Ensuite, ce n’est pas une surprise de constater que l’homosexualité a fait pendant longtemps l’objet de débats essentiellement masculins, ce constat est à l’image des débats publics d’une manière générale, qui sont explicitement ou implicitement traités du point de vue des hommes. La mise en avant d’études sur l’homosexualité masculine au détriment de l’homosexualité féminine tient aussi à l’existence de lois réprimant l’homosexualité visant le plus souvent les pratiques entre hommes. Ce qui ne veut pas dire pour autant que le phénomène de répression de l’homosexualité ne concernerait pas les femmes, mais il fait moins l’objet du débat public quant aux dispositifs légaux. Que ce soit par désintérêt scientifique et politique pour un groupe peu visible et peu puissant, effet de la domination des hommes sur les femmes, toutes ces explications peuvent être avancées et ne s’excluent pas. Par ailleurs, on peut se demander si la quasi-inexistence de réflexions et d’études à l’égard des femmes homosexuelles ne peut pas être lue comme une réponse à un contexte social qui peine à intégrer l’homosexualité féminine en tant que sexualité à part entière.
Au fond, ce qui a permis une relative émergence des sujets traitant du lesbianisme ou en tout cas leur a conféré une plus grande légitimité, ce sont les débats dans les années 1990 autour du pacs. Puis les revendications relatives à la lesboparentalité ont fait émerger un questionnement sur les normes sexuelles et les formes de parenté.
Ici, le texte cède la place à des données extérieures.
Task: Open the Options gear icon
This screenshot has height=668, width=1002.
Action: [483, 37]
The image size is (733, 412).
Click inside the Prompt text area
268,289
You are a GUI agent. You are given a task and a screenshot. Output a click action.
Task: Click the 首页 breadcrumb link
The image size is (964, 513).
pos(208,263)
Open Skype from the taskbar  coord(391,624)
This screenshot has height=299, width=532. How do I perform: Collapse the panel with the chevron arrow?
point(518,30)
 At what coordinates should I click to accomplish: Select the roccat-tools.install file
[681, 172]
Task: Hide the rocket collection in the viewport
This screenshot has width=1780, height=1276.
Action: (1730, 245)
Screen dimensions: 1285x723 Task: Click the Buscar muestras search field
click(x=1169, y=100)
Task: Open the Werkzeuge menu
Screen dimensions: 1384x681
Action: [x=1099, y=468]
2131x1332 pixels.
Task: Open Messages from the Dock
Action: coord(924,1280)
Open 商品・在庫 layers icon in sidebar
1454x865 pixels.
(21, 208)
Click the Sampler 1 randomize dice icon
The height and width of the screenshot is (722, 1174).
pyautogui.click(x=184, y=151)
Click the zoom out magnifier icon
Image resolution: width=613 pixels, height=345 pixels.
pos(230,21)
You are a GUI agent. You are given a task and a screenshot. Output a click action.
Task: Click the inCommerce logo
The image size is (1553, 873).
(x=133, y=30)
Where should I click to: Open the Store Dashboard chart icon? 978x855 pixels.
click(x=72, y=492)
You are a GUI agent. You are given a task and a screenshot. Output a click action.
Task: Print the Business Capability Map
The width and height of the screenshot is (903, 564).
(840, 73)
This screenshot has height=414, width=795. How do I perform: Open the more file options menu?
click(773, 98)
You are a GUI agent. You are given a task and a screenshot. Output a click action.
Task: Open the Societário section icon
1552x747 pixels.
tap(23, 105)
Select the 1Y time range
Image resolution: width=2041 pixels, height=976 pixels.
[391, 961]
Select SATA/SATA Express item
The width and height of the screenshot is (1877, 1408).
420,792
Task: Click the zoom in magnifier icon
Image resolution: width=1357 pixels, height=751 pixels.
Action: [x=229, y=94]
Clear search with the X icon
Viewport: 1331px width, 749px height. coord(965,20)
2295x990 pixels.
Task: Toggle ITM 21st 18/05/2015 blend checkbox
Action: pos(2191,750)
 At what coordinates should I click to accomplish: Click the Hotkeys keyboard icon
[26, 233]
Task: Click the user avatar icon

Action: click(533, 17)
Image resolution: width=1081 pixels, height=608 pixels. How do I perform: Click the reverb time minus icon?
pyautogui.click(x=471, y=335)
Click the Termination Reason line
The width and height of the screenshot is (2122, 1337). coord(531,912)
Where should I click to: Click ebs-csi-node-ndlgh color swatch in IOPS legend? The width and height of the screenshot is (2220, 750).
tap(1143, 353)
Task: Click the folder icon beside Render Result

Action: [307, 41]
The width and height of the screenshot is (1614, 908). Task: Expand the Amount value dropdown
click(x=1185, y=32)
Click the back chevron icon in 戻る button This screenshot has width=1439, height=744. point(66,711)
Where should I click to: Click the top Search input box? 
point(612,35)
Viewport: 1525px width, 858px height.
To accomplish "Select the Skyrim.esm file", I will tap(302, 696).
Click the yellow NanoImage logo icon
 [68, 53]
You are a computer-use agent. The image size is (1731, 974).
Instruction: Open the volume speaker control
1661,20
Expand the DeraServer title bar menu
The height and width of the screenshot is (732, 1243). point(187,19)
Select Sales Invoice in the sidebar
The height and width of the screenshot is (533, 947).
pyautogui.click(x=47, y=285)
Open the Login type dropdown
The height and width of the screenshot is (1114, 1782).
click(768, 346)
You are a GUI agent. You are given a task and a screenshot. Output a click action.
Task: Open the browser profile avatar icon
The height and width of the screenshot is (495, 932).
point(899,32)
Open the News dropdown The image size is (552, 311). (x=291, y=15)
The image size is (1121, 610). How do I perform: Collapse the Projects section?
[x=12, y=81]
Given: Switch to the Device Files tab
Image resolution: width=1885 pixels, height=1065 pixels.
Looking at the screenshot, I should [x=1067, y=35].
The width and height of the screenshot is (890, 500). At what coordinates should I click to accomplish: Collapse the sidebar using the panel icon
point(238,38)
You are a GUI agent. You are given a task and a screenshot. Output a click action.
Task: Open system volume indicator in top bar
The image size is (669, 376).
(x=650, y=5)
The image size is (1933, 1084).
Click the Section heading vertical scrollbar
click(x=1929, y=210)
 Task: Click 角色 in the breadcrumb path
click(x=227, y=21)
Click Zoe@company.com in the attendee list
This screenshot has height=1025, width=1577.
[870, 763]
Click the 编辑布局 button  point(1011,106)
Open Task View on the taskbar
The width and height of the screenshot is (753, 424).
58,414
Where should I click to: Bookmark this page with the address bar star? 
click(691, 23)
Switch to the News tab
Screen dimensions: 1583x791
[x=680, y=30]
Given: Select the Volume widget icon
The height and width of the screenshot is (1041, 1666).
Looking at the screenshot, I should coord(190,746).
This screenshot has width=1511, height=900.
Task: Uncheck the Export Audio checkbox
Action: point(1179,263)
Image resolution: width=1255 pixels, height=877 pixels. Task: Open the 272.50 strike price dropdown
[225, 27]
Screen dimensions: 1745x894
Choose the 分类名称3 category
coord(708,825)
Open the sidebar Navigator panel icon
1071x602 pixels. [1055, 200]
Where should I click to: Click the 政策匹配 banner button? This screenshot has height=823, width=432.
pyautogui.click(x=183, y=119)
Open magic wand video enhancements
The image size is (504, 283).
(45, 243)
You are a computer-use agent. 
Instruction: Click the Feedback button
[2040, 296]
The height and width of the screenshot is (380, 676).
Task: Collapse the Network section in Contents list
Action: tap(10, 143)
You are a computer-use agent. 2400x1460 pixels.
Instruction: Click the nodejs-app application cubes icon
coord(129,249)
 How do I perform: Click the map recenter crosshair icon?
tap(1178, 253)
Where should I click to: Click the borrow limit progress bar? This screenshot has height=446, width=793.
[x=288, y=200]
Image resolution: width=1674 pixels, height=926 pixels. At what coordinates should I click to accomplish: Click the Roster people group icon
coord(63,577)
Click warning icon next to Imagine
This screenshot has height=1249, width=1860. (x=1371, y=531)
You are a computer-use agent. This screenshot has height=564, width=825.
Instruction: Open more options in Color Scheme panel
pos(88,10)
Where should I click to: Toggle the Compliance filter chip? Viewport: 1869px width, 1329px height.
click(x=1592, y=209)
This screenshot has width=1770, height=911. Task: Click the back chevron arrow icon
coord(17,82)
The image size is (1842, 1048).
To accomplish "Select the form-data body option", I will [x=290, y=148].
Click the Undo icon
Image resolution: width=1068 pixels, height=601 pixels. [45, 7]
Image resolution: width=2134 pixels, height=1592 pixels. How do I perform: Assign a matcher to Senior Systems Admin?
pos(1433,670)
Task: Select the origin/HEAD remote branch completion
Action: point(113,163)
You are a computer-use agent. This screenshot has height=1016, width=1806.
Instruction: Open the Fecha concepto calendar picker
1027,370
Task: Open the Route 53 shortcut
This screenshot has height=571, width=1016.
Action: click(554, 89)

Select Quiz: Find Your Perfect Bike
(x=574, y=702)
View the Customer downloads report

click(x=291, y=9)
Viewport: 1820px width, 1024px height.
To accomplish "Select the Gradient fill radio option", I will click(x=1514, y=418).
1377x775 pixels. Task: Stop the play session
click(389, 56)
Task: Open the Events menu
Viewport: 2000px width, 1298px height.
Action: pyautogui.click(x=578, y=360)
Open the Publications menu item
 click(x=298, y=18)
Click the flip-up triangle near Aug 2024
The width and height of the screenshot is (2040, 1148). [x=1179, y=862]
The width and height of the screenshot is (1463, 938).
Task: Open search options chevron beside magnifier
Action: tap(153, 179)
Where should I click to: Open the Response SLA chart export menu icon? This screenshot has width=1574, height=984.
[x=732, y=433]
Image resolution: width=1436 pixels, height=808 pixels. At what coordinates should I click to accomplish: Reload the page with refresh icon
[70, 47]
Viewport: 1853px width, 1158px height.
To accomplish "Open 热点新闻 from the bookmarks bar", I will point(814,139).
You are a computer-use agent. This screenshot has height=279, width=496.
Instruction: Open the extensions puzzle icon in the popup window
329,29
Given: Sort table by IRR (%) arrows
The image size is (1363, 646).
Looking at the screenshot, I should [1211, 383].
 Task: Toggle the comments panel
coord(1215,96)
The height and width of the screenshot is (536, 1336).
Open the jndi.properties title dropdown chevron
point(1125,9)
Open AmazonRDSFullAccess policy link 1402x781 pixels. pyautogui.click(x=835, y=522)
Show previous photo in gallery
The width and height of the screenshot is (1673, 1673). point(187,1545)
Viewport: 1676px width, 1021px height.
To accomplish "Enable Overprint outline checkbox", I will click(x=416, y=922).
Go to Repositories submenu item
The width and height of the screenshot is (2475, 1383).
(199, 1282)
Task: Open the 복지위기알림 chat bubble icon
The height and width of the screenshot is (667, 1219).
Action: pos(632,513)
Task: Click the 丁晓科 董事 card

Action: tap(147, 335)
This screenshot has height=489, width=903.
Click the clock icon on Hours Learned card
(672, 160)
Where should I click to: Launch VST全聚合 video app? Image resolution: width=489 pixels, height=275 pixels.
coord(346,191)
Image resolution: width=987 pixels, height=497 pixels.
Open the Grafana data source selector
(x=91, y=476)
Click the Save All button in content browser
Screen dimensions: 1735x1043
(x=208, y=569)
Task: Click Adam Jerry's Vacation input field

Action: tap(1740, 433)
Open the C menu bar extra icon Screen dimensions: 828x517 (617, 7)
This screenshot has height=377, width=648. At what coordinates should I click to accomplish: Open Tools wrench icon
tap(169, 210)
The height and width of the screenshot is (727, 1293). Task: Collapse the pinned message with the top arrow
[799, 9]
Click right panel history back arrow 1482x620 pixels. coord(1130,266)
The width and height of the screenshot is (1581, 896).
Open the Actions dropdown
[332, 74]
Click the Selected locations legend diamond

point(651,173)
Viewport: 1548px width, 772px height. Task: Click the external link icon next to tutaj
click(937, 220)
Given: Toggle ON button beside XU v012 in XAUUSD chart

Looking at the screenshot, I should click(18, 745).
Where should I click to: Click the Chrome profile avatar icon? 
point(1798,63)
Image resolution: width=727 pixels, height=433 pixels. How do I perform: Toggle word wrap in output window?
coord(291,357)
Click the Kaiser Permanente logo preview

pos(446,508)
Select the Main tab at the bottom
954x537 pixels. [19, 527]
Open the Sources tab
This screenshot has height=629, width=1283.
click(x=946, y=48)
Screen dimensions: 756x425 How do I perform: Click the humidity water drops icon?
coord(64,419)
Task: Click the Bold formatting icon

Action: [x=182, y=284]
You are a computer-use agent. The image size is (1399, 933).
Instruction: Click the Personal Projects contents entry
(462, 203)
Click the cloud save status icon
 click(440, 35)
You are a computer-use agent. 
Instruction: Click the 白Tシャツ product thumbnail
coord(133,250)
S’inscrivent dans cette continuité les travaux sur les rapports sociaux de sexe, ont permis de penser l’usage des catégories homosexualité et hétérosexualité.

MB : En géographie, on retrouve le même phénomène de quasi-absence de la question lesbienne au profit des gays ; les lesbiennes étant souvent traitées comme un corolaire des gays sans plus de distinction (Adler Sy, Brenner Johanna, 1992). Cela tient aux dimensions que tu as soulignées et à une plus forte invisibilité (Podmore Julie, 2006). Cependant, les travaux produits dans le cadre de l’ANRS (Agence nationale de la recherche sur le sida) que tu as cité ont eu peu d’échos en géographie et rares sont les géographes à ma connaissance à avoir profité de ces financements. En effet, il y a un clivage important entre les travaux produits par des géographes dans des revues de géographie et les travaux, souvent antérieurs de sociologues comme Michael Pollack (1981), Rommel Mendès Leite (1997, 1998) ou Bruno Proth (2002), mais aussi d’historiens comme Michael Sibalis (1995, 2001) ou d’urbanistes comme Emmanuel Redoutey (2002) dont les objets sont proprement spatiaux (la ville comme fondement du mode de vie gay, l’usage sexuel de l’espace public) avec une forte influence de l’écologie urbaine, mais qui n’ont pas été lus ou reconnus comme tels par les géographes. Ces derniers découvrent d’une certaine manière la question gay avec l’article de Boris Grésillon dans l’Espace géographique (2000), l’ouvrage Géographies anglo-saxonnes (2001) et le débat sur La postmodernité organisé par L’Espace géographique (2004) dans lequel Jean-François Staszak et Béatrice Collignon prennent position en faveur du développement de cette géographie. D’autres travaux suivront : en sociologie, ceux de Baptiste Coulmont (2003) ou de Colin Giraud (2009) ; en géographie, ceux de Stéphane Leroy (2005), Emmanuel Jaurand (2005), Nicolas Boivin (2008) ou les miens (2007, 2008a, 2008b, 2009). Avec une ambiguïté fondamentale, ces travaux ont pour principale référence les géographes britanniques comme Gill Valentine, David Bell ou Jon Binnie qui ont cosigné Mapping Desire (1995) sans en avoir développé les approches postmodernes et situées. Cette équivoque se retrouve aussi dans la géographie espagnole, par exemple dans les travaux de Víctor Fernández Salinas (2007), ou belge avec ceux de Jean-Michel Decroly (2006) qui font de l’analyse spatiale et de la cartographie.
Une autre forme de légitimation et de visibilité de cette thématique a été acquise par le biais des Cafés géographiques organisés par Gilles Fumey en 2003 ou en 2006, de la journée d’études Sexe de l’espace, sexe dans l’espace (2007), et des enseignements de master ou de licence qui, de plus en plus nombreux, abordent ces questions.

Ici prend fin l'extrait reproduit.